Friday’s Charleston Fanfare event in Cannon Park did more than just serve as the official start to this year’s Piccolo Spoleto. It also delivered on highlighting some of Charleston’s musical traditions. For sister duo Gracie and Lacy, who have been performing together since they were 8 and 10, it’s a high honor. This is their first time as part of the actual kickoff day for Piccolo, and it has been a long time coming.
“We’d just been talking with the Office of Cultural Affairs about the changes with the festival due to COVID,” said Lacy. “They reached out to us and asked if we’d like to be a part of it and so we’ve been working on building a Charleston-themed mini show for the fanfare.”
Gracie and Lacy have been working with Piccolo for years. They have normally been involved in the mayor’s receptions, but with that not happening this year, they were added to the open-air fanfare event. They are still keeping fingers crossed that they get to perform with the mayor again this year.

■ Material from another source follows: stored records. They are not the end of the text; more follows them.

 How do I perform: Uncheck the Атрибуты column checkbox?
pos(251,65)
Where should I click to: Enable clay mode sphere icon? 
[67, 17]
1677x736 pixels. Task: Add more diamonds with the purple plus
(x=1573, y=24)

As with every other live act, Gracie and Lacy have had to work within the confines of COVID restrictions. But planning for Piccolo Spoleto was not a major issue. “Because of just having repertoire that’s ready to go, I think that’s one of the reasons that Cultural Affairs will reach out to organizations like ours and the CSO,” explains Lacy. “We’re always ready for a show! So if they reach out to us last minute, we can certainly always put something together,” she said.

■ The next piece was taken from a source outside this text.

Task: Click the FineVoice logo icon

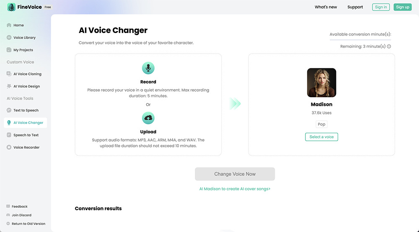Action: pyautogui.click(x=11, y=7)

The show that the sisters bring to Charleston audiences, as well as audiences around the country, is their signature combination of tight harmonies, retro fashion, and renditions of some of the most beloved pieces of music of Americana. The sisters perform cuts from the Great American Songbook, with choreography by Gracie and costumes designed by Lacy. It’s the kind of vaudeville-style sister act that would have dominated the early days of Broadway. Comparisons to the iconic Betty and Judy Haynes from Irving Berlin’s White Christmas are apt, as evidenced by the dead-ringer photo on the ladies’ own website.
The realities of 2020 have kept Gracie and Lacy’s show off the road and limited to their computers. Their planned show during the Piccolo 2020 was canceled, others were postponed multiple times. They shifted their focus to several virtual performances a week for a variety of audiences.
But it wasn’t all bad. They have seen an uptick in engagement with schools, after being invited to come in and work with students. It’s something both sisters are proud of.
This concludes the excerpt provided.